Now you try with your own questions!

In [58]:
the_query = "Tell me about the landmark buildings at Northwestern University's Chicago campus."
doc = ragDB.doc_search(the_query)
print("The closest document to the query is:")
print(doc)

The closest document to the query is:
Chicago

The Montgomery Ward Memorial Building (1927) at Northwestern's Feinberg School of Medicine in Chicago, America's first academic skyscraper[46]
Northwestern's Chicago campus is located in the city's Streeterville neighborhood near Lake Michigan. The Chicago campus is home to the nationally ranked Northwestern Memorial Hospital, the medical school, the law school, the part-time MBA program, and the School of Professional Studies.

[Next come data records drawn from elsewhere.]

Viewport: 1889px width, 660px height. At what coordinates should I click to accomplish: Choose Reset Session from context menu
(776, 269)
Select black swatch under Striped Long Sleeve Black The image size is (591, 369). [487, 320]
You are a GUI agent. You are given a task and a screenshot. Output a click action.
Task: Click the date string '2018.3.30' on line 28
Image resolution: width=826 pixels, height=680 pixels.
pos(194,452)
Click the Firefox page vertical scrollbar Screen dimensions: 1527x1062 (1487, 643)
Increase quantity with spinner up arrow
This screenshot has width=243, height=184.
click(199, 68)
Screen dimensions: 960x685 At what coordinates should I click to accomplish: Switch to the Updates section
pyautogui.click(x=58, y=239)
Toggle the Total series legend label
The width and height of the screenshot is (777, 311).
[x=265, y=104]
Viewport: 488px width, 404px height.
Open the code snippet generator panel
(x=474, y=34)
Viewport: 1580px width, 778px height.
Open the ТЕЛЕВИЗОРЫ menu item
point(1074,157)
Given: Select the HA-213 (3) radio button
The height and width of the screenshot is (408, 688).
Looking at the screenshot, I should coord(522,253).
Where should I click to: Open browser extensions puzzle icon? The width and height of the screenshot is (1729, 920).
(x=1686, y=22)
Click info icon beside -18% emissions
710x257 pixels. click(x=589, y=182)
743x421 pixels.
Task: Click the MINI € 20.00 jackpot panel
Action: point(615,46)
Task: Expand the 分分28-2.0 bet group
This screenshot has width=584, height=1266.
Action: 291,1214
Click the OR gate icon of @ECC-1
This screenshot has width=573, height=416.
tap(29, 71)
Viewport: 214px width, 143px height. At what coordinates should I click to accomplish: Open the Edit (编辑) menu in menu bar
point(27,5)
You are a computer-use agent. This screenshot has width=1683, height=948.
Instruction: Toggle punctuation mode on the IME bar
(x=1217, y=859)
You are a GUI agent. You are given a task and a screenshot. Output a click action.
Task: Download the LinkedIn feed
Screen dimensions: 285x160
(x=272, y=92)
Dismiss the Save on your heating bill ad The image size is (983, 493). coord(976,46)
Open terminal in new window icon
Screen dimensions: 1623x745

Medill's one-year graduate program rents a floor on Wacker Drive, across the river from Streeterville and separate from the rest of the campus. Northwestern's professional schools and a number of its affiliated hospitals are located approximately four blocks east of the Chicago station on the CTA Red Line. The Chicago campus is also served by CTA bus routes. Founded or affiliated at varying points in the university's history, the professional schools originally were scattered throughout Chicago.[47] In connection wi

Note that, to use RAG with an LLM, you would use RAG to query documents. And then give the documents to the LLM as part of the input.